Nidec Motor Corp. v. Broad Ocean, No. 2016-1900 (March 14, 2017) (non-precedential) U.S. Patent No. 7,208,895
Key point(s):
- A reference does not anticipate a claim limitation even if a missing limitation would be immediately apparent to one of ordinary skill in the art.
Coffelt v. NVIDIA, No. 2017-1119 (March 15, 2017) (non-precedential) U.S. Patent No. 8,614,710
Key point(s):
- Calculations that can be done on pen and paper are abstract ideas.
- Analyzing information that by steps that can be done in a person’s mind is an abstract idea.
- Mere novelty of an algorithm is not a sufficient inventive concept to transform abstract idea to patent eligible subject matter.
Clarilogic, Inc. v. FormFree Holdings Corp. , No. 2016-1781 (March 15, 2017) (non-precedential) U.S. Patent No.8,762,243
Key point(s):
- An algorithm is more likely to be found to be abstract without details on how the different steps are performed.
- Data input to a different data output is not transformative.
Mentor Graphics, Corp. v. Synopsys, Nos. 2015-1470, 2015-1554, 2015-1556 (March 16, 2017) (precedential) (3-0) U.S. Patent Nos. 6,240,376; 6,947,882; 6,009,531; 5,649,176; 6,132,109; 7,069,525
Key point(s):
- Apportionment of lost profit damages and reasonable royalties is incorporated into the Panduit analysis.

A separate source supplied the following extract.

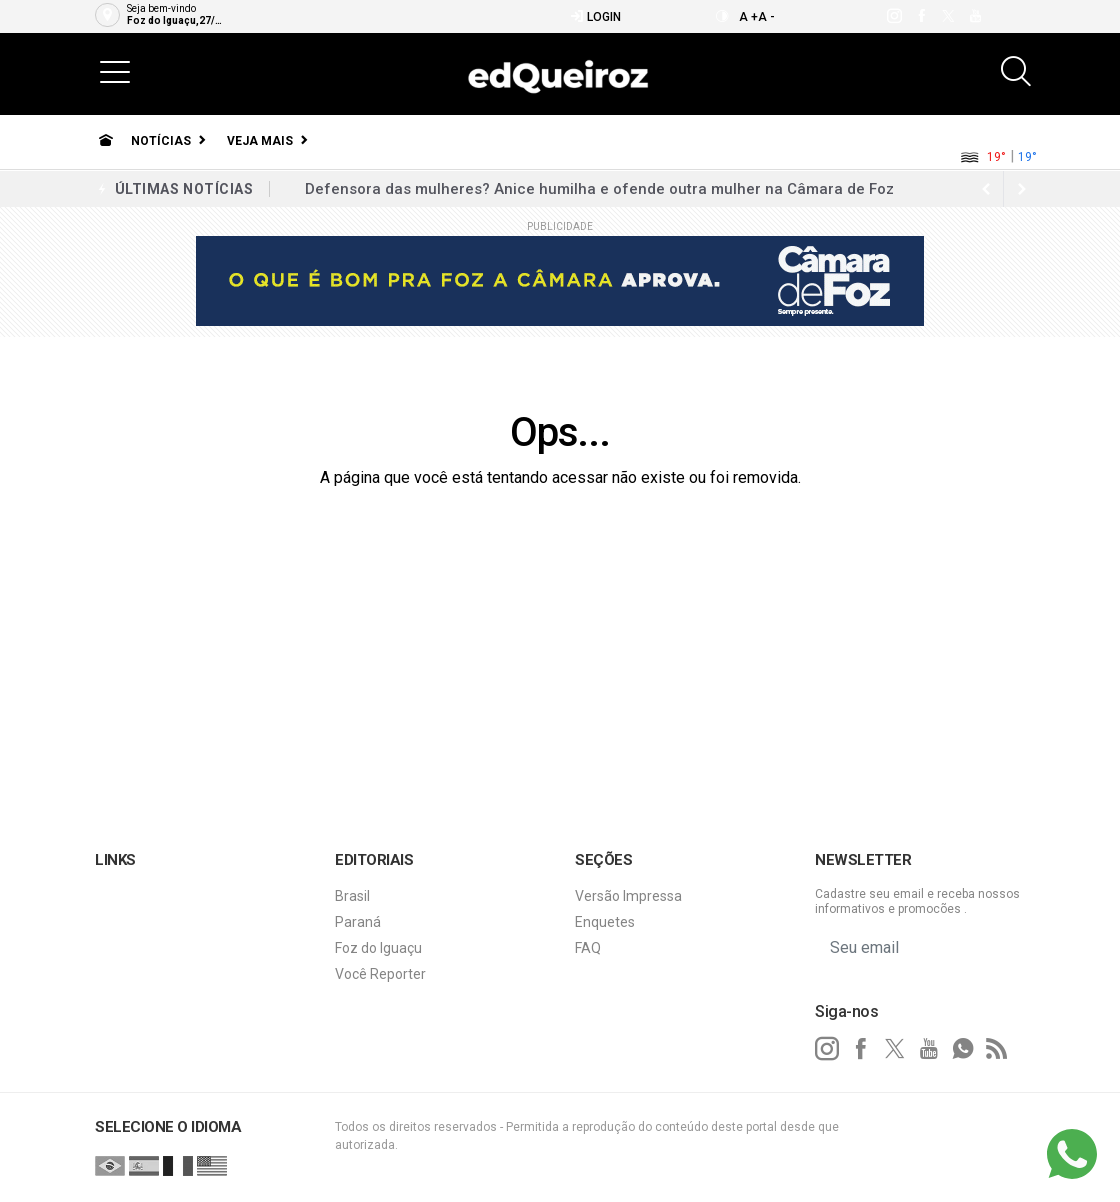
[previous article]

Nordoc, Inc. v. System, Inc., Nos. 2014-1762, 2014-1795 (March 17, 2017) (non-precedential) U.S. Patent No. D579,754
Key point(s):
- Although a party can only recover one type of damage on each sale of an infringing device, a jury still has to determine both the patentee’s lost profits or a reasonable royalty and the infringer’s profits on the relevant article of manufacture for the purposes of determining damages under § 289.
Tomita v. Nintendo, Nos. 2014-1762, 2016-2015 (March 17, 2017) (non-precedential) U.S. Patent No. 7,417,664
Key point(s):
- Use of the function-way-result test for non-mechanical product or processes is still valid under particular circumstances.
- Software and hardware functions can be, but are not necessarily, equivalent “ways.”
Allergan v. Sandoz, No. 2016-1085, 2016-1160 (March 17, 2017) (non-precedential) U.S. Patent No. 8,926,953
Key point(s):
- The district court cannot invalidate unasserted claims as there is no case or controversy.
- Collateral estoppel bars infringement suits on previously-litigated claims held invalid if differences between the claims in question and the previously litigated claims that do not materially alter the question of invalidity.
Bayer v. Dow, No. 2015-1854 (March 17, 2017) (non-precedential) U.S. Patent No. 8,926,953
Key point(s):
- An award of attorney fees is reviewed for abuse of discretion, which is a highly deferential standard of review.